Campbell urged distributors to share their goals with suppliers, “I know this is getting way out there, but have an operating rhythm where the progress is measured each month by the supplier rep, your sales manager and purchaser, and review quarterly with management from both sides to ensure progress is being made.”
“The supplier and distributor are not unlike a marriage,” Campbell analyzed. “For it to work well and last, it depends on communication. Infrequent, bad or no communication equates to a poor relationship. But frequent, good and meaningful communication, including listening by both parties, makes for a great marriage.”
Suppliers and distributors “can all do a better job at working together to achieve our ultimate goal, which is to win more share of the professional contractors business.”
Campbell has made sales calls on STAFDA members for 17 years as a territory or regional manager, national sales manager and now sales vice president. “I still make over 100 personal visits to STAFDA customers every year and through it all, one thing has remained constant,” Campbell reflected. “This business is still based on relationships, people working together who enjoy each other and have mutual respect and trust for one another.”
Though currently STAFDA distributors and manufacturers are enjoying sales growth for the past three years, there are raw material availability problems, inflated prices and shortage of skilled labor. “Unemployment remains low and Hispanic workers continue to fill the gap for needed employees,” Campbell pointed out. “Suppliers and distributors alike need to improve our ability to serve this large and growing customer base.”
Campbell credited suppliers for keeping prices “relatively low compared with the real cost of goods, not to mention the cost pressures we all have with health insurance premiums, rising energy bills, wages and overall operating expenses.”
To help offset cost pressures, “suppliers are focused on productivity gains and reducing labor costs in plants,” Campbell noted.
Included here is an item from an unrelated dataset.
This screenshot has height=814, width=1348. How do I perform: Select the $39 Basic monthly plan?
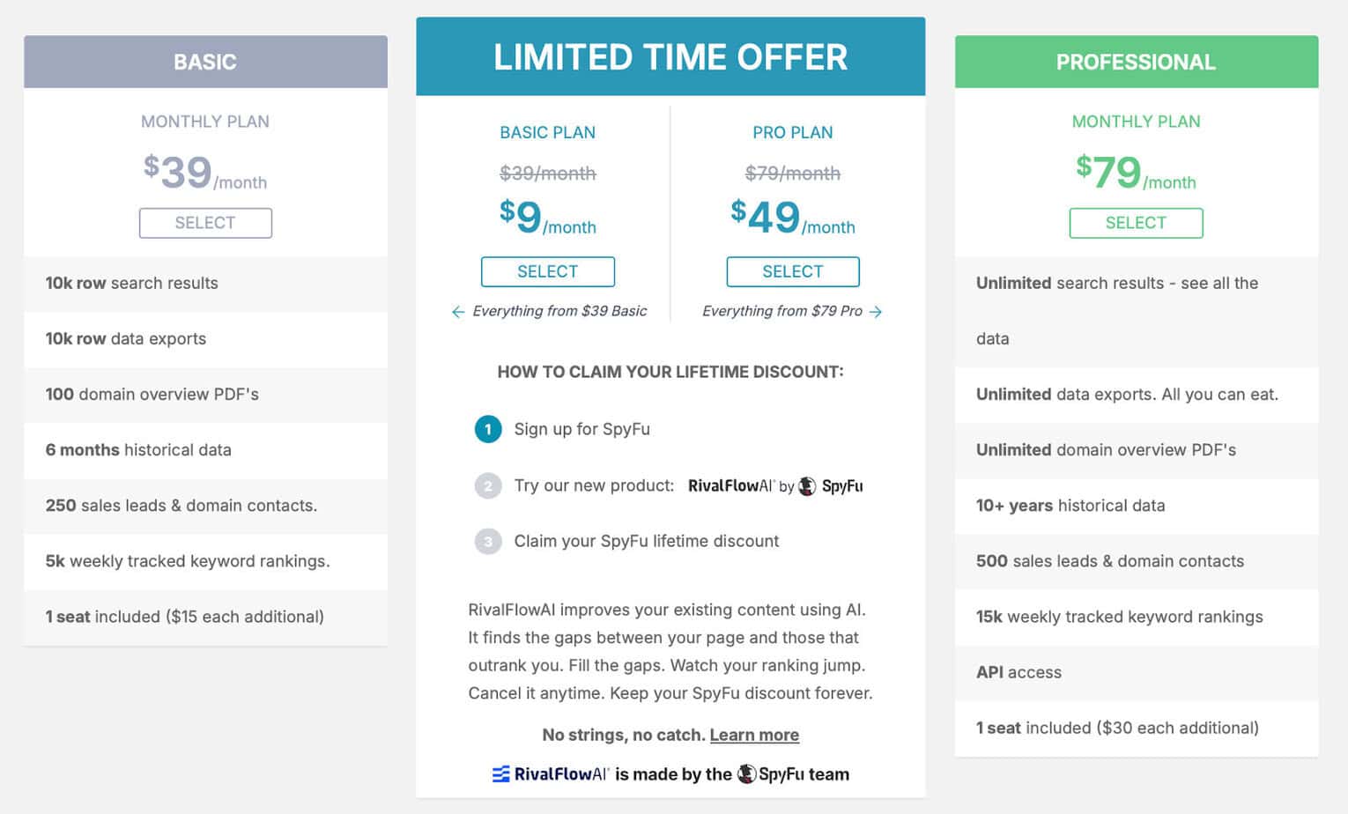pos(205,223)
But suppliers also continue a “mass exodus” to low cost countries and/or outsourcing more products ” and the trend is expected to continue due to the substantial wage gap.
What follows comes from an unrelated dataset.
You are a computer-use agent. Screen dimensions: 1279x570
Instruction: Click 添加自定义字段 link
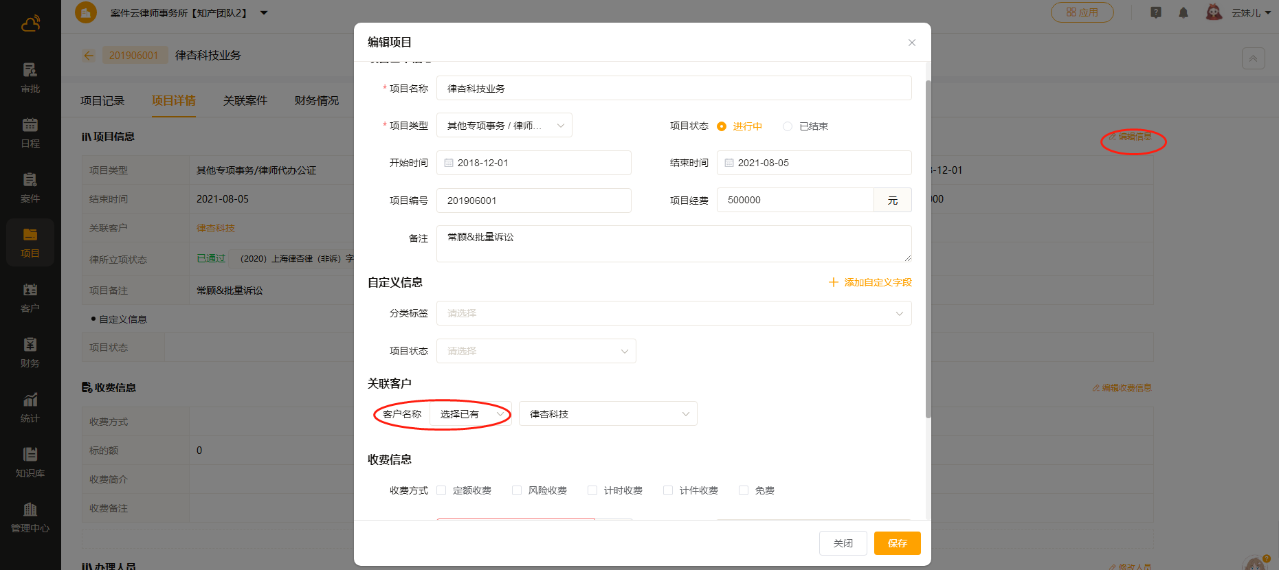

Consumers and end users “vote with their pocketbook each and every day” and “sensitivity around country of origin is low and continuing to decline.”
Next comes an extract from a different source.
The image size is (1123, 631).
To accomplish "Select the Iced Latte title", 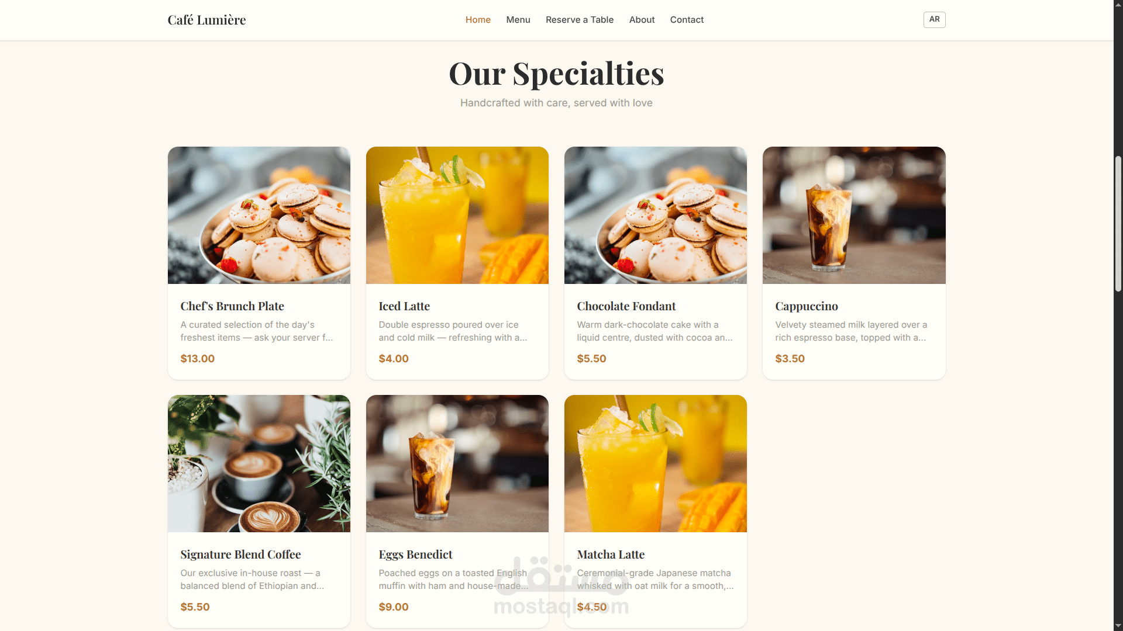I will [404, 306].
In addition to wage issues, improved quality in Chinese products allow some to argue that it doesn”t matter where a product is made. “What will determine its success or failure is the products value proposition as it relates to quality, features, benefits, price, brand, after sales support and availability,” Campbell maintained.
Patent infringements and protecting intellectual properties due to limited regulations or enforcement. “We need our government to take a more aggressive stand in this area,” Campbell commented.
There is a 90 to 120 day lead-time for offshore countries, which is challenging, “as some believe unplanned purchases represent more than 50% of the commercial and contractor”s daily tool and accessory spending.”
Campbell foresees “no relief in sight” on imported competition for domestic manufacturers. “However, there is a huge opportunity side to this global marketplace,” Campbell finds. “As the standard of living increases in these low cost countries, their massive population base alone will consume a lot of products.” Global manufacturers, retailers and distributors are investing to get “an early foothold into these dynamic marketplaces,” Campbell said of the 1.3 billion people in China and one billion in India.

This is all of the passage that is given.